WASHINGTON, D.C. (CN) - A federal judge preserved parts of a lawsuit that claims the U.S. Commodity Futures Trading Commission is squeezing an independent company out of the data repository business.
The 2010 Dodd-Frank Consumer Protection Act was enacted, in part, to improve regulation and transparency of previously unregulated markets in the wake of the 2008 financial crises. The Act gave the commission authority to regulate the swaps market and has since developed new regulations that improve transparency and reduces risk associated with it.
A swap is a financial derivative wherein two parties enter into an agreement to exchange one type of cash flow for another. Typically, swaps are used as a hedging tool to protect the parties from adverse movements in interest rates or market prices.
Under Dodd-Frank, swaps are "cleared" by a derivatives clearing organization, or DCO, and the data about swaps are to be reported to registered swap data repositories, or SDRs. The commission regulates both entities.
Plaintiff Depository Trust & Clearing Corporation is a clearinghouse and indirect subsidiary, DTCC Data Repository, is the accompanying repository.
The companies sued the CFTC in the federal court in Washington, D.C., alleging the commission illegally changed its rules for clearinghouses and repositories, creating an anti-competitive environment in the industry.

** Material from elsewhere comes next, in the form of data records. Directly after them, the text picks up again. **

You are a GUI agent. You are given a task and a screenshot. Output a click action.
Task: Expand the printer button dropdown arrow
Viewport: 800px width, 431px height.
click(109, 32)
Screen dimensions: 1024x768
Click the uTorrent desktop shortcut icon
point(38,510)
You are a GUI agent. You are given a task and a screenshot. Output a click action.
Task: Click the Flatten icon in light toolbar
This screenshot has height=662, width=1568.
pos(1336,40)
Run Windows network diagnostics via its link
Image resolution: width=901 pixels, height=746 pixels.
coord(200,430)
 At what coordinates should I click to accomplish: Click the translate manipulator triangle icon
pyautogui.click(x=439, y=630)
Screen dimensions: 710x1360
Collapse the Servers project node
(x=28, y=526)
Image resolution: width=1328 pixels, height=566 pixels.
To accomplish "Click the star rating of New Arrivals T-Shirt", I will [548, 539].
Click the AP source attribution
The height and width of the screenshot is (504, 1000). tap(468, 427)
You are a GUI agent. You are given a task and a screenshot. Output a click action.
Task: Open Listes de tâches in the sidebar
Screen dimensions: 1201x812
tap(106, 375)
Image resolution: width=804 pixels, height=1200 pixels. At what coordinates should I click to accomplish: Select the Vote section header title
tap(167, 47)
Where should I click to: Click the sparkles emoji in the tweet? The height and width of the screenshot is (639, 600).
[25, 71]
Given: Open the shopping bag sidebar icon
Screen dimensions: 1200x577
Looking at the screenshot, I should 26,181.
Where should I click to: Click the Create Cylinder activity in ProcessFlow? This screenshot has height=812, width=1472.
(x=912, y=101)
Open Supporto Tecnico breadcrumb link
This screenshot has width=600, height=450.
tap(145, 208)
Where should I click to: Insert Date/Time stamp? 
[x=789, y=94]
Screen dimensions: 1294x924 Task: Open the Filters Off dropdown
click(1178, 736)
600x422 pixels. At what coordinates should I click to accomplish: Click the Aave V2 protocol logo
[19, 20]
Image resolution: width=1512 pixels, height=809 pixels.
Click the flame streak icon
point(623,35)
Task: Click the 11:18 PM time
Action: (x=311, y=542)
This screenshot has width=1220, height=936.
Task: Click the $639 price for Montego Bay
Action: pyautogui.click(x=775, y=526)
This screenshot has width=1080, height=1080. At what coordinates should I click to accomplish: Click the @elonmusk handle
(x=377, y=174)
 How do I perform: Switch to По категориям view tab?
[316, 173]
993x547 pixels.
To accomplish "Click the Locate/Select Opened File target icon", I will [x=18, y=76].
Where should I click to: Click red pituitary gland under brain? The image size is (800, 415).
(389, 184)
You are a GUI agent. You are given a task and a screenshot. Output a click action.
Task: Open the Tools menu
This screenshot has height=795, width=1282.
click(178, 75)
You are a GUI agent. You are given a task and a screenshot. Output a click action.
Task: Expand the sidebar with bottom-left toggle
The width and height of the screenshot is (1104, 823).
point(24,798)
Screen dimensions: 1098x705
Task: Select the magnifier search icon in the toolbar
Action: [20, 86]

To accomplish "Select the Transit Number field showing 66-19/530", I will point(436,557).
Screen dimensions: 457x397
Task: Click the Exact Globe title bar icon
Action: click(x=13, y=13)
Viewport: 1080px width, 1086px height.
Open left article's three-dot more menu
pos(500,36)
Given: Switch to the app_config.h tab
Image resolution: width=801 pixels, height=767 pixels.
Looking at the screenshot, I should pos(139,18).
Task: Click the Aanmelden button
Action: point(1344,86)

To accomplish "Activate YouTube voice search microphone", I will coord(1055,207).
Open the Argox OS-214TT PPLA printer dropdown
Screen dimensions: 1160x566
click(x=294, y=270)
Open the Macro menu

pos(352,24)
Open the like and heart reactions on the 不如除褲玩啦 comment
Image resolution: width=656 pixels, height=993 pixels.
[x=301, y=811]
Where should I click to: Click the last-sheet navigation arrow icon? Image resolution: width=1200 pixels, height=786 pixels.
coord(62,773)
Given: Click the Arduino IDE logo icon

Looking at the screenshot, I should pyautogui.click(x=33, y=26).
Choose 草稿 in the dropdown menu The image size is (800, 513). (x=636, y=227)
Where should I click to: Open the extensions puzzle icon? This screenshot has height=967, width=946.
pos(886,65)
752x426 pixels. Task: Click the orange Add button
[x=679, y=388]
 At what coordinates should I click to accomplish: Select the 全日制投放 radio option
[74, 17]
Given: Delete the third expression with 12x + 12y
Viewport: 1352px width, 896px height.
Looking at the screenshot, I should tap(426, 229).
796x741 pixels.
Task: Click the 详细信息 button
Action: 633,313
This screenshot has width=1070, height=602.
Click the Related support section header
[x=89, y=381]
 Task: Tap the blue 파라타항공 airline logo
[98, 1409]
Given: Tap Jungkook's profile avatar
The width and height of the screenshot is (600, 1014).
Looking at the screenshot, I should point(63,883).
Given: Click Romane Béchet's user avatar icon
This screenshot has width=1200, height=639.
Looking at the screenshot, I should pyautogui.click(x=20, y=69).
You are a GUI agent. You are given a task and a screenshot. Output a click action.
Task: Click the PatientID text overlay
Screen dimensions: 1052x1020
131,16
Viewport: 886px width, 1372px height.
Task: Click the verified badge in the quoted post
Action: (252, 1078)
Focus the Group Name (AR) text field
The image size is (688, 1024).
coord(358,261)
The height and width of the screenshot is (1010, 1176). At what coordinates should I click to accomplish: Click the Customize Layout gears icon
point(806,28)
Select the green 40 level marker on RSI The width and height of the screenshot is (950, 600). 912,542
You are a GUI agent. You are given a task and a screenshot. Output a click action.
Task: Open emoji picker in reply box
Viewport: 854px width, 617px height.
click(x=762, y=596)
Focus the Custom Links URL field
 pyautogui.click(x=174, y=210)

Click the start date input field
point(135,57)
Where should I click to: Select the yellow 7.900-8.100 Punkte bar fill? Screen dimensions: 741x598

The lawsuit "challenges three interrelated actions by the CFTC. The first was the commission's reversal of its published pro-competitive statements regarding its cleared swap data reporting rules," according to the complaint. "The second was its administrative action approving a new Rule 1001 of the Chicago Mercantile Exchange Inc. (CME), which imposes anti-competitive data reporting requirements that the commission had barred in its earlier statement. The third was its approval by inaction of a similar ICE Clear Credit rule."
The plaintiffs allege the changes constitute a complete departure from the CFTC's final rule in violation of the Administrative Procedures Act (APA) and the Commodity Exchange Act.
"Under the guise of these actions, the commission made substantive changes to its regulations," the complaint states. "As a consequence, two large swap clearinghouses have commission-approved rules requiring that the official reports of transactions cleared by such clearinghouses be reported to their captive swap data repositories."
On June 28, 2013, the commission filed a motion to dismiss four of the five causes of action, alleging plaintiff's failure to state a claim, and that counts three and five duplicate two and four.
U.S. District Judge Amy Berman Jackson dismissed counts one, four and five for failure to state a claim "because plaintiffs failed to allege any final agency action that would be reviewable under the APA," according to her order.
Jackson specifically stated in her order that "counts IV and V challenge the commission's tacit approval of ICE Rule 211. But that rule was approved by operation of law, and therefore the court finds that counts IV and V do not present any agency action of 'failure to act' that would be subject to review under the APA."
She denied dismissal of count three because "it advances a unique legal theory and is not duplicative of count II," meaning the commission will have to answer for its approval of the CME Rule 1001. The commission did not move to dismiss count II.